The Netscape ECMAScript version 4 specification says that a few operators should not be overriden. These include all the assignment operators, "!=", "!==", "!", "||", "&&" and "^^". At this time, the SSWF implementation doesn't prevent you from implementing these operators. It is not unlikely that I will add an error later unless you use a specific command line option or pragma to enable overloading of non-intrinsic operators.

Operator
Comments
Unary
~
Bitwise not
!
Logical not
+
Positive
-
Negative
++
Increment
--
Decrement
delete
Deletes an instance
new
Creates a new instance
super
A reference to a class this object was derived from
typeof
Determines the type of an expression
void
Cast the result of an expression to void (undefined)
[ ]
Reference, array indice(s), array definition
( )
Expression grouping and arguments
{ }
Object definition
Binary
::
Scope
.
Access a property member
**
Power; the ** operator is available when  extended operators are accepted
*
Multiplication
/
Division
%
Modulo
+
Addition
-
Subtraction
<<
Shift left
!<
Rotate left; the !< operator is available when  extended operators are accepted
>>
Shift right (signed, also called arithmetic)
!>
Rotate right; the !> operator is available when  extended operators are accepted
>>>
Shift right unsigned (also called logical)
<
Less than
<=
Less than or equal to
>
Greater than
>=
Greater than or equal to
~=
Match; the ~= operator is available when  extended operators are accepted [not implemented yet]
as
Check whether the left handside expression is a member of the type specified on the right hand side
in
Check whether a property is defined in an object
instanceof
Check whether an object is an instance of a class
is
Check whether an object is an instance of a class
==
Equal
===
Strictly Equal
!= or <>
Not Equal; the <> operator is available when  extended operators are accepted
!==
Strictly Not Equal
&
Bitwise and
^
Bitwise exclusive or
|
Bitwise or
&&
Logical and
^^
Logical exclusive or
||
Logical or
?<
Return the minimum; the ?< operator is available when extended operators are accepted
?>
Return the maximum; the ?> operator is available when extended operators are accepted
= or :=
Assignment; the := operator is available when extended operators are accepted
**=
Power assignment; the **= operator is available when  extended operators are accepted
*=
Multiplication assignment
/=
Division assignment
%=
Modulo assignment
+=
Addition assignment
-=
Subtraction assignment
<<=
Shift left assignment
!<=
Rotate left assignment; the !<= operator is available when extended operators are accepted
>>=
Shift right assignment
!>=
Rotate right assignment; the !>= operator is available when extended operators are accepted
>>>=
Shift right unsigned assignment
&=
Bitwise and assignment
^=
Bitwise exclusive or assignment
|=
Bitwise or assignment
&&=
Logical and assignment
^^=
Logical exclusive or assignment
||=
Logical or assignment
?<=
Minimum assignment; the ?<= operator is available when extended operators are accepted
?>=
Maximum assignment; the ?>= operator is available when extended operators are accepted
,
List of expressions
Tertiary
?:
Conditional operator

  1. Comments
ActionScripts accept two types of comments like C/C++. The one line comment starting with // and going to the end of the line and the long comments introduced with /* and ending with */.

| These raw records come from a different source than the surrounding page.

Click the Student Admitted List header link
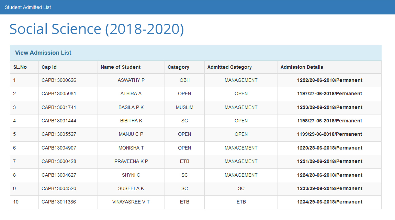The width and height of the screenshot is (395, 220). pos(28,7)
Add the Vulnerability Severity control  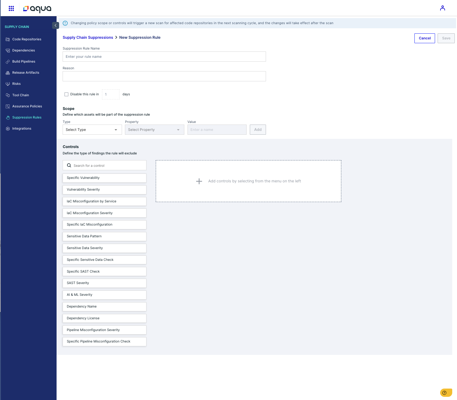tap(104, 190)
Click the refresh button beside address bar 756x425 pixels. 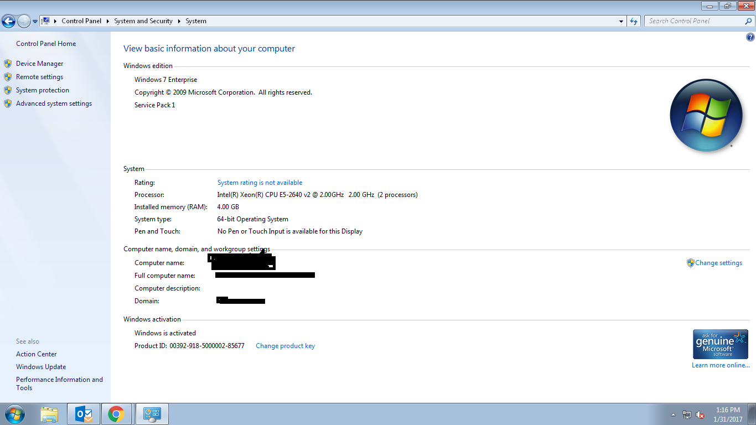[x=634, y=21]
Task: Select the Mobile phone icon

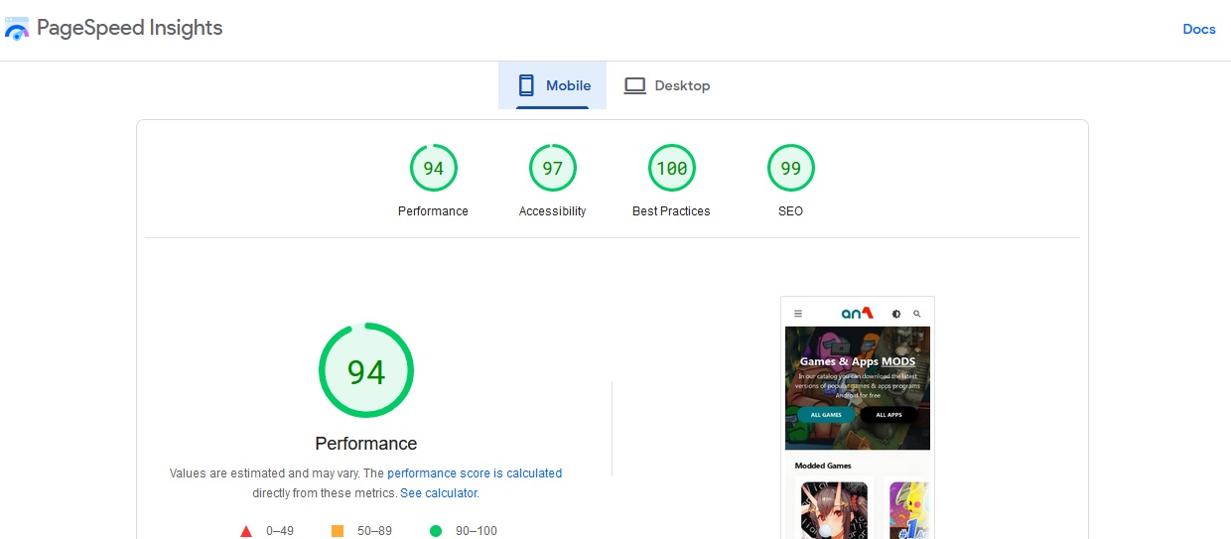Action: tap(526, 85)
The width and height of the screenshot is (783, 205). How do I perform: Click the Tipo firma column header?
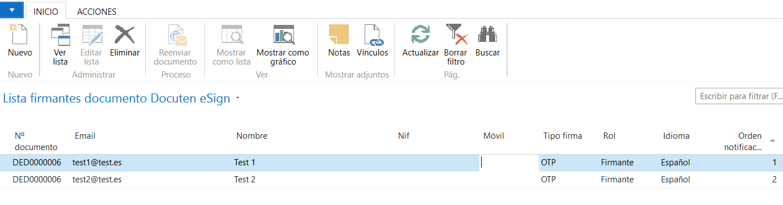coord(563,136)
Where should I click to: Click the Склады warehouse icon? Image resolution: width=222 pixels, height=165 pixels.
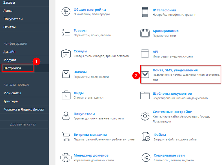[x=65, y=53]
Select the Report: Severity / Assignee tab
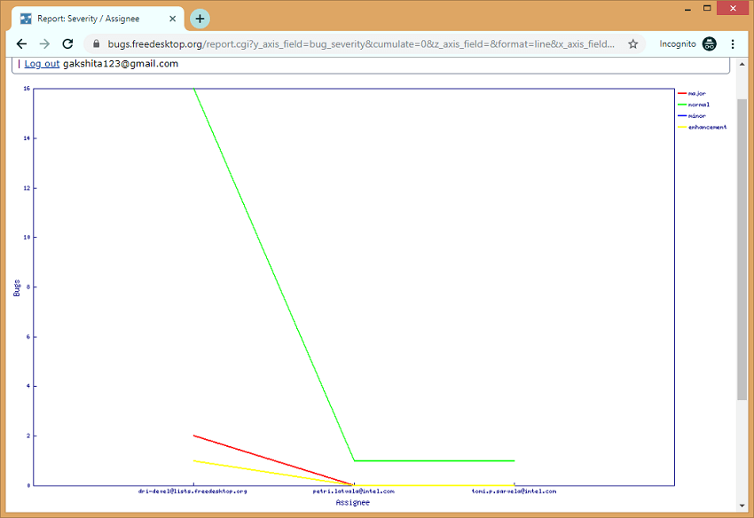Image resolution: width=754 pixels, height=518 pixels. click(89, 19)
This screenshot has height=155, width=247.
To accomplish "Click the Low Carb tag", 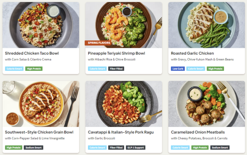I will tap(178, 69).
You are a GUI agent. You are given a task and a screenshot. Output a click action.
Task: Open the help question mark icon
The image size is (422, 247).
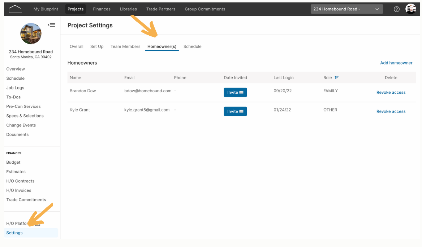pyautogui.click(x=396, y=9)
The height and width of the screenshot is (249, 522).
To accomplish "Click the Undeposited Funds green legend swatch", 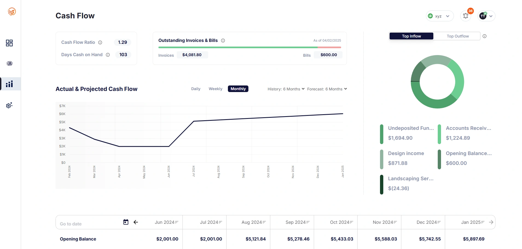I will 382,134.
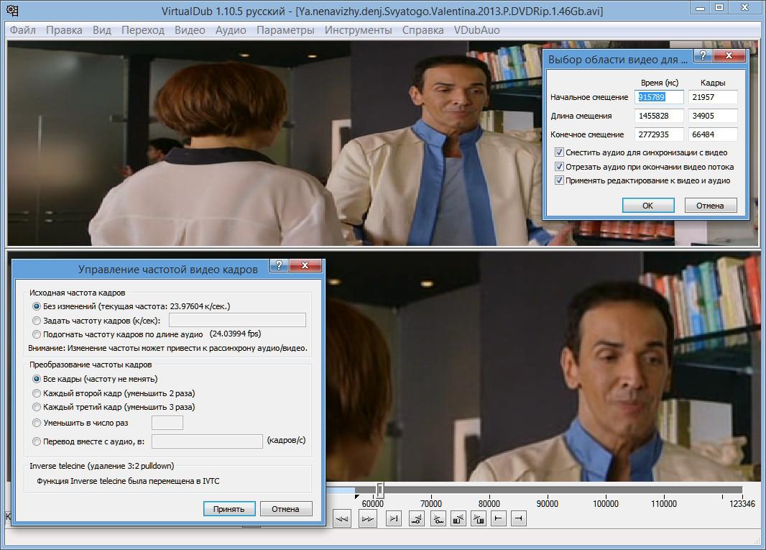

Note that either way, a comment is seen as a blank and thus the following defines two identifiers:

Start/* a comment */Stop




4. Language basic instructions

The following is a simplified reference on how to use the basic keyword in an ActionScript. Note that this is very similar to Javascript and thus if you want to have a tutorial, read a Javascript tutorial if you can't find an ActionScript tutorial. Note that the Macromedia website had quite many pages explaining how to use their objects and how to use their language. This implementation is mostly compatible.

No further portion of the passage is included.